In what has been another challenging quarter for Nokia financially, CEO Stephon Elop says that structurally and technologically, Nokia is back on the road. And he has some 1m sales of its new Lumia phones to prove it.
For the fourth quarter, Nokia made an operating loss of €954m as sales fell 21pc year-on-year to €10bn.
Nokia is still the largest phone maker in the world by volume, but in the smartphone segment it is facing stiff competition from Apple’s iOS and Google’s Android ecosystems and has jettisoned its reliance on Symbian in favour of Microsoft’s new Windows Phone OS as a route to recovery.
Elop today revealed that the Microsoft Windows Phone alliance is paying off with some 1m of its new Lumia smartphones sold to date. The Lumia was well received at the recent Consumer Electronics Show, indicating Elop has restructured and repurposed the company.
He said Nokia has the warchest to drive a wedge into the smartphone market, indicating a strong balance sheet with net cash and liquid assets of €5.6bn.
Nokia secures beachhead – let the ecosystem invasion begin
“The fourth quarter of 2011 marked a significant step in Nokia’s transformation. Most notably, in Q4 we introduced new mobile phones and smartphones, which resulted from the strategy shift in our Devices & Services business,” Elop said.
He said that the company has seen double-digit percentage growth in its dual SIM business, particularly in India, the Middle East and South East Asia, with the success of the Asha range of mobile phones in 76 markets worldwide.
“We are building on this foundation with R&D investments as we continue our journey to connect the next billion to the internet.
“Also in October, just six months after signing an agreement with Microsoft, we introduced our first two devices based on the Windows Phones platform – the Nokia Lumia 800 and the Nokia Lumia 710. We brought the new devices to market ahead of schedule, demonstrating that we are changing the clock speed of Nokia. To date, we have introduced Lumia to consumers in Europe, Hong Kong, India, Russia, Singapore, South Korea and Taiwan.
“We have also started our important re-entry into the North American market. Earlier this month, T-Mobile started selling the Nokia Lumia 710 as a lead device. We also announced the new Nokia Lumia 900 with AT&T, and immediately received a number of industry awards.
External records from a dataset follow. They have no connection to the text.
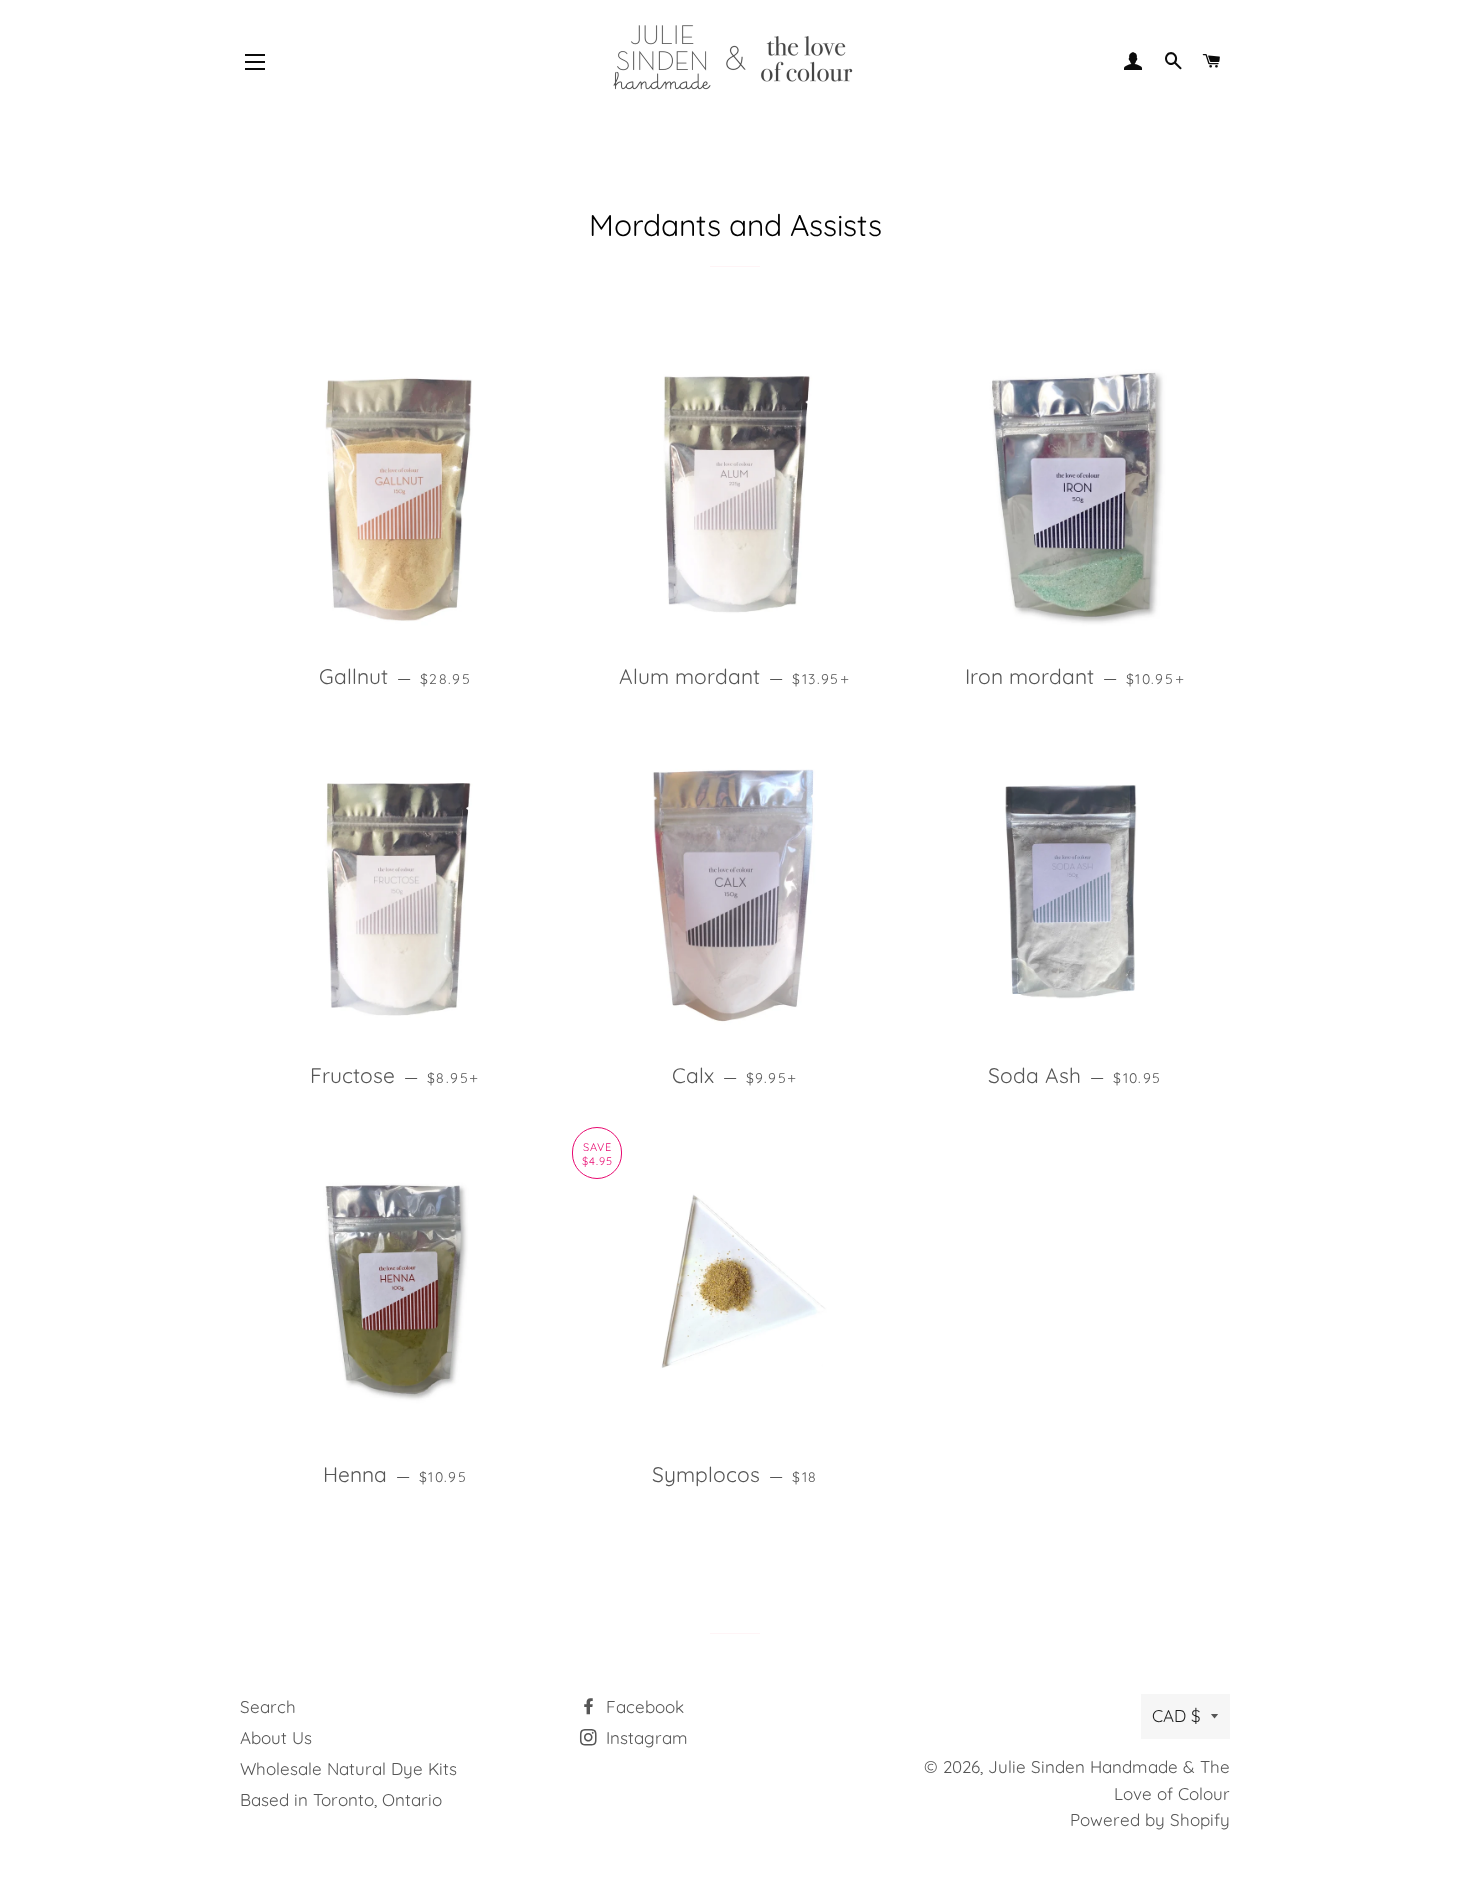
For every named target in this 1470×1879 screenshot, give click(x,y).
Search (268, 1706)
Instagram (644, 1737)
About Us (276, 1737)
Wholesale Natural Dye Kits (348, 1768)
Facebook (642, 1706)
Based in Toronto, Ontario (341, 1799)
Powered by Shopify (1150, 1819)
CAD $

The Nokia Lumia 900 is our third Lumia device, our first LTE device designed specifically for the North American market, and AT&T is positioning the Lumia 900 as a lead LTE device.”
Elop said he accepts that in the war of the smartphone ecosystems, strong contenders in the form of iOS and Android are already on the field.
“And with Lumia, we have demonstrated that we belong on the field. Our specific intent has been to establish a beachhead in this war of ecosystems, and country by country that is what we are now accomplishing.
“To date we have sold well over 1m Lumia devices. From this beachhead of more than 1m Lumia devices, you will see us push forward with the sales, marketing and successive product introductions necessary to be successful.
“We also plan to bring the Lumia series to additional markets, including China and Latin America in the first half of 2012,” Elop said.